--- begin Selected excerpt ---
Bin cages are awesome though. I wouldn't use anything smaller then 105qt. 

Even rats that are absolutely not chewers normally may start to chew in a bin cage. I've had it happen 
You want a bin that has flat walls inside. If there is a lip they will be more likely to chew on it. if you can't find the flat side ones you can use hardware mesh to cover the lips.
Place the hardware cloth on the INSIDE of the bin. 

I'd do the majority of the lid in mesh, atleast two sides. You want the majority of the sides being mesh, not like small windows.

if you use two bins, I'd use bolts to keep them together and not glue, it seems like it would be more sturdy and secure.

I use bin cages for maternity cages and I also have my older males in a bin cage.


----------



## artgecko (Nov 26, 2013)

I agree with everything above. 
Make sure the bins have flat sides and bottom. Also make sure the hardware cloth is cut larger than the "windows" and put inside the bin so that it covers the plastic edges to prevent chewing.
--- end Selected excerpt ---
--- begin Entries shown ---
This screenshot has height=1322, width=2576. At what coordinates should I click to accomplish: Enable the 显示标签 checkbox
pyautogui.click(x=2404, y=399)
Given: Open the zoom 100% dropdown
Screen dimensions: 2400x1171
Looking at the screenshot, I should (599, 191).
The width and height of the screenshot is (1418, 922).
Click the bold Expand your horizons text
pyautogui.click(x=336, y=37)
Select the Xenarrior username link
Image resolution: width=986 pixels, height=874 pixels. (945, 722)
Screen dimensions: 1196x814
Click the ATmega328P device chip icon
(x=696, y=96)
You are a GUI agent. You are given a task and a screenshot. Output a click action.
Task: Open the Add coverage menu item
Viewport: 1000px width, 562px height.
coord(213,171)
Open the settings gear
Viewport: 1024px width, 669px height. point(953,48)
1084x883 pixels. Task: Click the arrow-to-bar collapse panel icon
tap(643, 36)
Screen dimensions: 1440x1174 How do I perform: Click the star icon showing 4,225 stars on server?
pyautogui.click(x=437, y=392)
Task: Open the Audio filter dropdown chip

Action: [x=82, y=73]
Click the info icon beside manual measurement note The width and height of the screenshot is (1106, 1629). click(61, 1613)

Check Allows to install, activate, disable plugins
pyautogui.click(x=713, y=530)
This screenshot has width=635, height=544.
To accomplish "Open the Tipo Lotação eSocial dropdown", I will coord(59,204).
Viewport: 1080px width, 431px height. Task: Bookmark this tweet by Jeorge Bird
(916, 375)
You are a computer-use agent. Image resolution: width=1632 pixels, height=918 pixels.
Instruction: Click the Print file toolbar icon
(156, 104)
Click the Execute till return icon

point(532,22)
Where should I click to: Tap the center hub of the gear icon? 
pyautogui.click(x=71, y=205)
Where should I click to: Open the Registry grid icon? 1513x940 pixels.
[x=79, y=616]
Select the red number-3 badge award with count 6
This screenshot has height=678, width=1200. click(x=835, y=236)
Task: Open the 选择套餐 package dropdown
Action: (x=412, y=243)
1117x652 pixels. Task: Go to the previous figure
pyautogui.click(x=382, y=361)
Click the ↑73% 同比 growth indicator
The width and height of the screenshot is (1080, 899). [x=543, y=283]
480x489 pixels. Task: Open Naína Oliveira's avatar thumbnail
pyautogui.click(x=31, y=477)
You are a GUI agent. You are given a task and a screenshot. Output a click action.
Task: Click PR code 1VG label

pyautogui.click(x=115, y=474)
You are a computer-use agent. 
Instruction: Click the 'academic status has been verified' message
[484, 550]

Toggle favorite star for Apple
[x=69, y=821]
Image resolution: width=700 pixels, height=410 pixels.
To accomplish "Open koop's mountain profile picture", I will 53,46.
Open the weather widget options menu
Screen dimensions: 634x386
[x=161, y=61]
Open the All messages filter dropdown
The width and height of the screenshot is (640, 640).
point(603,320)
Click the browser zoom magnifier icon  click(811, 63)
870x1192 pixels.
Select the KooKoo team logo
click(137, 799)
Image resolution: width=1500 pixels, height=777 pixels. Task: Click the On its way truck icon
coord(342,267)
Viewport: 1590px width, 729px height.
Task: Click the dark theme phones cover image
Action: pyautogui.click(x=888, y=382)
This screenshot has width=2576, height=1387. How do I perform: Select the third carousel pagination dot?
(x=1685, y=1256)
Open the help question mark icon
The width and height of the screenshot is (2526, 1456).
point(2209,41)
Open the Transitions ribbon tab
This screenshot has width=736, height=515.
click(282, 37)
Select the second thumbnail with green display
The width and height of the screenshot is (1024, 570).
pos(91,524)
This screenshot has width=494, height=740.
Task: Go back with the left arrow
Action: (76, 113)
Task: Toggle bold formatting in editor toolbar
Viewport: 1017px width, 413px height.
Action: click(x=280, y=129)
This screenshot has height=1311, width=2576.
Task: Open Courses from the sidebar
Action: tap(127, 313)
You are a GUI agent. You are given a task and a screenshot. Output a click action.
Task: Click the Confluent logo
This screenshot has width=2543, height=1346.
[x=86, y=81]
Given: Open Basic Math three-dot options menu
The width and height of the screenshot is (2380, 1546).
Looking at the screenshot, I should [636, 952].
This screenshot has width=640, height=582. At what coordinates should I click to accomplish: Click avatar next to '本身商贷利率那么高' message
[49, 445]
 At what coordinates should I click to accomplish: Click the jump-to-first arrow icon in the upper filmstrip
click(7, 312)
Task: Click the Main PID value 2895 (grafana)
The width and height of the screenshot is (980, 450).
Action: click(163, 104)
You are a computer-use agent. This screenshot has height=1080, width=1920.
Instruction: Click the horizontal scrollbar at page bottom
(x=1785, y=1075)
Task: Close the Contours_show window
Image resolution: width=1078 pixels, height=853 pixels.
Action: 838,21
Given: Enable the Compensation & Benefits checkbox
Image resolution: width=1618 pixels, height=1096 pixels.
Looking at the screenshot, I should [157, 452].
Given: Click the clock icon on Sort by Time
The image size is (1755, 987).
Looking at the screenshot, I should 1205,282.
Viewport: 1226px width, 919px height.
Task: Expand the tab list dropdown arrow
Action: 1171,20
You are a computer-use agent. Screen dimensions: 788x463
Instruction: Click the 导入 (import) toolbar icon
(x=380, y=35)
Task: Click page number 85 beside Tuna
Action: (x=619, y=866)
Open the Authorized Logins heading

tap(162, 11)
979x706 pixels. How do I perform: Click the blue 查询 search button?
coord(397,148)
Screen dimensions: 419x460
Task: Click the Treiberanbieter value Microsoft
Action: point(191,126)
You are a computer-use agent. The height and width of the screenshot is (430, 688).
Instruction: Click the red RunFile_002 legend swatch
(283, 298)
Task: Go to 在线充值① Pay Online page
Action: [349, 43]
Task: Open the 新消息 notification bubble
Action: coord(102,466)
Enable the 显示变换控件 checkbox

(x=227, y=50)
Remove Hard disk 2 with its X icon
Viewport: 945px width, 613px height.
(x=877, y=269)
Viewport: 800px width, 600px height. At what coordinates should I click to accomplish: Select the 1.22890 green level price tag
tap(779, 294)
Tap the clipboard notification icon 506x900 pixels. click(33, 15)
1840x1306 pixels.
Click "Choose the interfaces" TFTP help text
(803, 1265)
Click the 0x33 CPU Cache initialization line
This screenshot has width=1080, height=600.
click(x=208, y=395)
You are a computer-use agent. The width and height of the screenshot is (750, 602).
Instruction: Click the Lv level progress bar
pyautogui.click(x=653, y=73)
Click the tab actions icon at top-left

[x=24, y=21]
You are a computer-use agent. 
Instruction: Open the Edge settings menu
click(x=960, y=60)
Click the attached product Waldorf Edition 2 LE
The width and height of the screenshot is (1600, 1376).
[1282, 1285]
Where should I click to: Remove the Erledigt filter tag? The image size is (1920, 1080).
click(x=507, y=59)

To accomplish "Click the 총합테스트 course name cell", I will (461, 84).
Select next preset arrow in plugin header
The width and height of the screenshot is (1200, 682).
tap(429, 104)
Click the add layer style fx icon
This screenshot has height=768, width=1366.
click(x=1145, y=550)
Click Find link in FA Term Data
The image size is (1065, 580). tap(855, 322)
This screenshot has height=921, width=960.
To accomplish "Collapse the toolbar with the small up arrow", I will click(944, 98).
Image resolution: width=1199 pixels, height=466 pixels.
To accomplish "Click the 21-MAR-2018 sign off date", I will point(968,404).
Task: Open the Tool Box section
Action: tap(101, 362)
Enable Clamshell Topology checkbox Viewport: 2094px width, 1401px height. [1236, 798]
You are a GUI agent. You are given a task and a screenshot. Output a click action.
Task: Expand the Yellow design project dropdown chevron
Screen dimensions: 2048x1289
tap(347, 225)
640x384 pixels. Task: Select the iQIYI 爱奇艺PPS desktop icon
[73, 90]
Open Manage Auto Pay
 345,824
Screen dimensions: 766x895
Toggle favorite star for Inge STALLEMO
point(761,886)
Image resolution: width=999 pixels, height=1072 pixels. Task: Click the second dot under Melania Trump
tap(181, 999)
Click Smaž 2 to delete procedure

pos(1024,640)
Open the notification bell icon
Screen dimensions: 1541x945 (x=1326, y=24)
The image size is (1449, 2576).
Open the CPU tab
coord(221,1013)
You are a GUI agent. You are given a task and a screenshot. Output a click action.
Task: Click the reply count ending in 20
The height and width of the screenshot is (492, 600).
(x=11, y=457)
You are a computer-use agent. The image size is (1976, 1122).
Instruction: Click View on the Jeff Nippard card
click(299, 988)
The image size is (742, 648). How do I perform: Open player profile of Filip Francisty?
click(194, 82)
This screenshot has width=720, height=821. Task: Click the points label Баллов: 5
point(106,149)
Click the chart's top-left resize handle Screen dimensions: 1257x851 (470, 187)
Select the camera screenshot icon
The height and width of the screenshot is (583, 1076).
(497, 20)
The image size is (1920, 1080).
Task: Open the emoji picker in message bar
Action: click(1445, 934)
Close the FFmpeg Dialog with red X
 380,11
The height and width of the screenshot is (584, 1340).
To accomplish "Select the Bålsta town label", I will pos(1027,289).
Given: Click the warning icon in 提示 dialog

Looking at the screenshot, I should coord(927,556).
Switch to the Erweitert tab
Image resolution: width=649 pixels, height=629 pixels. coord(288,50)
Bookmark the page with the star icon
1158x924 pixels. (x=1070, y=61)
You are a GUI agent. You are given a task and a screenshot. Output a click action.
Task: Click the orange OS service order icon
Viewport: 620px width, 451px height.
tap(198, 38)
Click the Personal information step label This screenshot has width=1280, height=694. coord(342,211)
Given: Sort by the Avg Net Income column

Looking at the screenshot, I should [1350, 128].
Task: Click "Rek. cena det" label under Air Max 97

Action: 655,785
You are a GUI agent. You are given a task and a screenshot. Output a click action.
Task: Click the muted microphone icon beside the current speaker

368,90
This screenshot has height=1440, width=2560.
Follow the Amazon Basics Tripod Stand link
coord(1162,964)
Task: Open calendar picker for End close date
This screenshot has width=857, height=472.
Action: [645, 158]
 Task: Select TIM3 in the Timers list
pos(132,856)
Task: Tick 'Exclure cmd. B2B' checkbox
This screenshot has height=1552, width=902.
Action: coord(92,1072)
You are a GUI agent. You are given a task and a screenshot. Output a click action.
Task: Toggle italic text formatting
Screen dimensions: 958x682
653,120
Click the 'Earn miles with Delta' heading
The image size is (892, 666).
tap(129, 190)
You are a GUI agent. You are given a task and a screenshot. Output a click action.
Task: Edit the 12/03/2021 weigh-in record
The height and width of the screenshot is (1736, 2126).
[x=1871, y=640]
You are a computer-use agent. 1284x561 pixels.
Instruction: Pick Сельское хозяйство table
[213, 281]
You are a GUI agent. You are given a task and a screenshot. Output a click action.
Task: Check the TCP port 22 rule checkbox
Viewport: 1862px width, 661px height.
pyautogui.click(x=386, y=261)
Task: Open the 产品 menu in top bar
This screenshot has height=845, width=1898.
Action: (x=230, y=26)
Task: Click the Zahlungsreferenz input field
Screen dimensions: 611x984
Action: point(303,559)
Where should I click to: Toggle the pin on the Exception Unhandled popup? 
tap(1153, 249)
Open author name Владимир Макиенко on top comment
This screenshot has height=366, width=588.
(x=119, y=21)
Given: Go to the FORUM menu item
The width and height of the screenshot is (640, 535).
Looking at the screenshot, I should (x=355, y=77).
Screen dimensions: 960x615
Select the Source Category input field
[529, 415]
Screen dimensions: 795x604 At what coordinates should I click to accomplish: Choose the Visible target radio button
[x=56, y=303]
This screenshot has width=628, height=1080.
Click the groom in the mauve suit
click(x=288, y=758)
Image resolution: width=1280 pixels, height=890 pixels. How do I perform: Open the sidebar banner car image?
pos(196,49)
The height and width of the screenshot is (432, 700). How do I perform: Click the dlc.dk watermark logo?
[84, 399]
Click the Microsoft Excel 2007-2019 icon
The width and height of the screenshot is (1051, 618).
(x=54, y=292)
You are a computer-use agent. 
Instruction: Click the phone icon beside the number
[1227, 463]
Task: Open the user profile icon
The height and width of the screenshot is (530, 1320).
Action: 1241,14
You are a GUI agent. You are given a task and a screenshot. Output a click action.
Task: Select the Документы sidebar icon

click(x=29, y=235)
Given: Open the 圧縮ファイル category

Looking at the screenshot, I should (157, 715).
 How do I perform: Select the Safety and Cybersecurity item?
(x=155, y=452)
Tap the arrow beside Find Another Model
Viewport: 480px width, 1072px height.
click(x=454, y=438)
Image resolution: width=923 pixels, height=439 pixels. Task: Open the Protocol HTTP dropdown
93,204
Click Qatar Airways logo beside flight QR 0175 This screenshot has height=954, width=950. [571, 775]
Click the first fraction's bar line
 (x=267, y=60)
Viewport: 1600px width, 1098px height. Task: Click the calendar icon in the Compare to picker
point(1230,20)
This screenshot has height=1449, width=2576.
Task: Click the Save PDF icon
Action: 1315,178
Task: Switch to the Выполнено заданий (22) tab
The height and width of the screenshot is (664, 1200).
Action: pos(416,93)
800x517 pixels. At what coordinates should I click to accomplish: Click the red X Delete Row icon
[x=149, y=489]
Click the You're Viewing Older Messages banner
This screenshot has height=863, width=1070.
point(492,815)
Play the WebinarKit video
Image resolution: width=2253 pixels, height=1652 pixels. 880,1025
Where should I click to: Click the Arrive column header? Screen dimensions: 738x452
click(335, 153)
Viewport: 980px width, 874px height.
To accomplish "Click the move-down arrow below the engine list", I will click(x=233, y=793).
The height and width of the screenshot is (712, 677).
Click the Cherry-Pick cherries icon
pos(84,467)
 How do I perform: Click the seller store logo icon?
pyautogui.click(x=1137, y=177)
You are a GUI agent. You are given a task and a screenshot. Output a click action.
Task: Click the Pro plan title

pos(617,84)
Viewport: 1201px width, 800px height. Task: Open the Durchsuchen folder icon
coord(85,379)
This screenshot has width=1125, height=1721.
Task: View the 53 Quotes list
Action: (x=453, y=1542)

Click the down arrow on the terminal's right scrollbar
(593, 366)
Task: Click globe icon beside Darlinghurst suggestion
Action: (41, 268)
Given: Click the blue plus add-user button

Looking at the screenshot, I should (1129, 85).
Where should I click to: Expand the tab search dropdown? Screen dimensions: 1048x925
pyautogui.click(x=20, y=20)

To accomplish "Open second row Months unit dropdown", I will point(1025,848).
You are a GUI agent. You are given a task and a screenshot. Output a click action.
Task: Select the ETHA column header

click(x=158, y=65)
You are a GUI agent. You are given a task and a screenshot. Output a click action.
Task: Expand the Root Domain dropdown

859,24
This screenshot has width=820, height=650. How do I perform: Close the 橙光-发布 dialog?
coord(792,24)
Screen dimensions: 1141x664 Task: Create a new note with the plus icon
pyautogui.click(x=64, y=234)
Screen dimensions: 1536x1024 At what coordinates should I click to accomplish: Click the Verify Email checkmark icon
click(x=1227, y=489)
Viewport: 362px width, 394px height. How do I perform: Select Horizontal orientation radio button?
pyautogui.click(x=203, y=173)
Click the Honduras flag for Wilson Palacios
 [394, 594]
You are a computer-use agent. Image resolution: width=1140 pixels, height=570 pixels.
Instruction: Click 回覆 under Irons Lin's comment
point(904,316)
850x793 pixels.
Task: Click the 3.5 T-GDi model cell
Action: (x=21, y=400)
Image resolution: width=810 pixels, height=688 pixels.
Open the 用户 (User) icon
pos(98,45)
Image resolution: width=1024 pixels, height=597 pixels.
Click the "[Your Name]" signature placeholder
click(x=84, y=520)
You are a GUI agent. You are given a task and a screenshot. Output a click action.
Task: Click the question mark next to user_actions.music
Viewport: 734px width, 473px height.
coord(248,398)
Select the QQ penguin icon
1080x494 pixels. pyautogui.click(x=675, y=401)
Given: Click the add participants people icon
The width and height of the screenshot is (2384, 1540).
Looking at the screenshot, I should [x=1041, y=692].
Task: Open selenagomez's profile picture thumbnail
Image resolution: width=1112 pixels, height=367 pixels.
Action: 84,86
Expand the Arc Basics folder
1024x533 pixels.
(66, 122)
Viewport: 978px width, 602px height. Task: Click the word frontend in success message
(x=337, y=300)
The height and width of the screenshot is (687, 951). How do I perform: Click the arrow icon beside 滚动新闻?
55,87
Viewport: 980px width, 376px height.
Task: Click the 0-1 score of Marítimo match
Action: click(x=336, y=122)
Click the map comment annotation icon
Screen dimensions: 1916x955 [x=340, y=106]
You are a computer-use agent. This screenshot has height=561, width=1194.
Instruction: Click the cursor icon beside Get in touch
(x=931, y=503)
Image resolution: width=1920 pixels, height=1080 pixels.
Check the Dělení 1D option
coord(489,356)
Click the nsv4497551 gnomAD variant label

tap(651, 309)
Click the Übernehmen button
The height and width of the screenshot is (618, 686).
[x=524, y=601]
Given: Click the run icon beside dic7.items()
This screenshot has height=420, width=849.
--- end Entries shown ---
To be done:
(1) Answer these from the thread on rat bin cages:
(a) What is the smallest bin size the first poster would use?
(b) What does the first poster suggest using instead of glue to hold two bins together?
(c) For which rats does the first poster use bin cages?
(2) Please write the next part of the thread on rat bin cages, starting after its last sentence.
This data comes from a separate source.

Answers given:
(1)
(a) 105qt.
(b) Bolts.
(c) Maternity cages and older males.

(2)
I solder holes around the "windows" and then weave the hardware cloth to the bin with aluminum wire. I have not had any issues doing it this way. 

You will also want to secure the top of the bin with either binder / bulldog clips or luggage straps as the clips aren't strong enough to keep the center of the top down.


----------



## RatAtat2693 (Jan 13, 2016)

Also, and this might be obvious, make sure you do all of your soldering/hot knife use in an extremely well ventilated area, preferably outside. Hot plastic is super nasty for both you and your rats.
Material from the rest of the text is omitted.